_Record set_
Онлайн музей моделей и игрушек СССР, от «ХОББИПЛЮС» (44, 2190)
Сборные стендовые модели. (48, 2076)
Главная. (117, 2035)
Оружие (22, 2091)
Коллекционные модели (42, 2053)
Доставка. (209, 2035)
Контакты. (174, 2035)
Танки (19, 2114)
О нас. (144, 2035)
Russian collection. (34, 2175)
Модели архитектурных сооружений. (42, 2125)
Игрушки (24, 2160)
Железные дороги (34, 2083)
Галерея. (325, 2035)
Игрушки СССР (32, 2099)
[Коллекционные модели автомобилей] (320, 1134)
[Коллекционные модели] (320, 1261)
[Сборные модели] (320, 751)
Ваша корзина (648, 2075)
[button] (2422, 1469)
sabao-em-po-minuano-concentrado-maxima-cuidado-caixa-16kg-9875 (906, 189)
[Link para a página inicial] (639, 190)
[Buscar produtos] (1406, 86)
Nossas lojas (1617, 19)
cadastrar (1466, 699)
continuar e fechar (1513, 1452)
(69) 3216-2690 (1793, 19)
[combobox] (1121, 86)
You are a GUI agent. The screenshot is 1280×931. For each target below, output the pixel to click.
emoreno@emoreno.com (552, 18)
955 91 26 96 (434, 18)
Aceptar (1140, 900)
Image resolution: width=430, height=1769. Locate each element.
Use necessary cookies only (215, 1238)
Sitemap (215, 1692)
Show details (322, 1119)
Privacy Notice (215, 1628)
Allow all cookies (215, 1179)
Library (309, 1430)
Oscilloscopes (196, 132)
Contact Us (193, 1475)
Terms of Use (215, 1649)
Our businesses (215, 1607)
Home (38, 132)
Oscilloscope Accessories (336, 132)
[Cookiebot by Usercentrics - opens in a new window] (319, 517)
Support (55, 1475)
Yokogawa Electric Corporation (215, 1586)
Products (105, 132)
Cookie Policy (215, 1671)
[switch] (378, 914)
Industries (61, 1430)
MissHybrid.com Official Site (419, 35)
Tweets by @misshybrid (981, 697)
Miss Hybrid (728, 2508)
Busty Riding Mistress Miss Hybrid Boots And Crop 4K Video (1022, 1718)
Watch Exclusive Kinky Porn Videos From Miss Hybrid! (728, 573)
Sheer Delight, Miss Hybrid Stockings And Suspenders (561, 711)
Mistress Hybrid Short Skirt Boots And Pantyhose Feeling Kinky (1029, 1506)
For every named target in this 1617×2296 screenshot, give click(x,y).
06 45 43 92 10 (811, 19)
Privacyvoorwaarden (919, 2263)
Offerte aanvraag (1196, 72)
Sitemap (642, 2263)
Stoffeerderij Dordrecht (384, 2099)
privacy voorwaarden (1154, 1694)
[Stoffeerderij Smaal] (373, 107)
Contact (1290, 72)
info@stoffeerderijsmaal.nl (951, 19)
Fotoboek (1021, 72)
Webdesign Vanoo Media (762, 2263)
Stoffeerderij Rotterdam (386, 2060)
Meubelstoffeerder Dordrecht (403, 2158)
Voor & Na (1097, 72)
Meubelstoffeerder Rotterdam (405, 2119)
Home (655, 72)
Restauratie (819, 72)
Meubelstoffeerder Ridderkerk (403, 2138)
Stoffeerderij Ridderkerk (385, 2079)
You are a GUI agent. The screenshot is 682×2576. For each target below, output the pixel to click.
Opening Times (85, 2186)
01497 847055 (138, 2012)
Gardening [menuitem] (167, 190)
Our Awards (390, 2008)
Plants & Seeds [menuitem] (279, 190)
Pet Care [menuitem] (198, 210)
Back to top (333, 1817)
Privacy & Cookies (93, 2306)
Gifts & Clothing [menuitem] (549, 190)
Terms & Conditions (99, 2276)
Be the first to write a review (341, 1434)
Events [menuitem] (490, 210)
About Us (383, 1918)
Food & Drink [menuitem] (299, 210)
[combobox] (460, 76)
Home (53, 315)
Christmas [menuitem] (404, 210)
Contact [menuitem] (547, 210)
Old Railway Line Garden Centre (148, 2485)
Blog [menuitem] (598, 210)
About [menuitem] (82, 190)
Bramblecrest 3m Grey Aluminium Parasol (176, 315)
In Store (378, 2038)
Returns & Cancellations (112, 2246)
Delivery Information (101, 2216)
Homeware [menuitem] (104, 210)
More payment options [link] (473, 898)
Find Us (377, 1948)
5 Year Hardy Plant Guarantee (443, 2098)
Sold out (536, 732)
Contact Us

_Problem requirements_
Collect every line with the string "Dordrecht" from the records, and copy each.

_Your response_
Stoffeerderij Dordrecht (384, 2099)
Meubelstoffeerder Dordrecht (403, 2158)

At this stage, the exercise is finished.